Bayesian predictive probabilities of success (PPoS) use interim trial data to calculate the probability of trial success. These quantities can be used to optimize trial size or to stop for futility. In this paper, we describe a simulation-based approach to compute the PPoS for clinical trials with competing event data, for which no specific methodology is currently available.
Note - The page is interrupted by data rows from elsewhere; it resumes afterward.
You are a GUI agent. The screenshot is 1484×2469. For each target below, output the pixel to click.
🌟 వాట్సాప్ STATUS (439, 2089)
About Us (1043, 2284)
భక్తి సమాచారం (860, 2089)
The proposed procedure hinges on modelling the joint distribution of time to event and event type by specifying Bayesian models for the cause-specific hazards of all event types. This allows the prediction of outcome data at the conclusion of the trial. The PPoS is obtained by numerically averaging the probability of success evaluated at fixed parameter values over the posterior distribution of the parameters. Our work is motivated by two randomised clinical trials: the I-SPY COVID phase II trial for the treatment of severe COVID-19 (NCT04488081) and the STHLM3 prostate cancer diagnostic trial (ISRCTN84445406), both of which are characterised by competing event data. We present different modelling alternatives for the joint distribution of time to event and event type and show how the choice of the prior distributions can be used to assess the PPoS under different scenarios. The role of the PPoS analyses in the decision making process for these two trials is also discussed.

翻译：贝叶斯成功预测概率利用临床试验期中数据计算试验成功的概率。该指标可用于优化试验规模或提前终止无效试验。本文提出了一种基于模拟的方法，用于计算具有竞争事件数据的临床试验的成功预测概率，目前该领域尚无特定方法可用。所提方法的核心在于通过为所有事件类型的病因特异性风险建立贝叶斯模型，从而建模事件发生时间与事件类型的联合分布。这使得在试验结束时预测结局数据成为可能。成功预测概率通过将固定参数值下的成功概率在参数后验分布上进行数值平均而获得。我们的研究受到两项随机临床试验的启发：治疗重症COVID-19的I-SPY COVID II期试验（NCT04488081）和STHLM3前列腺癌诊断试验（ISRCTN84445406），这两项试验均具有竞争事件数据的特征。我们提出了事件发生时间与事件类型联合分布的不同建模方案，并展示了如何通过先验分布的选择来评估不同情境下的成功预测概率。本文还讨论了成功预测概率分析在这两项试验决策过程中的作用。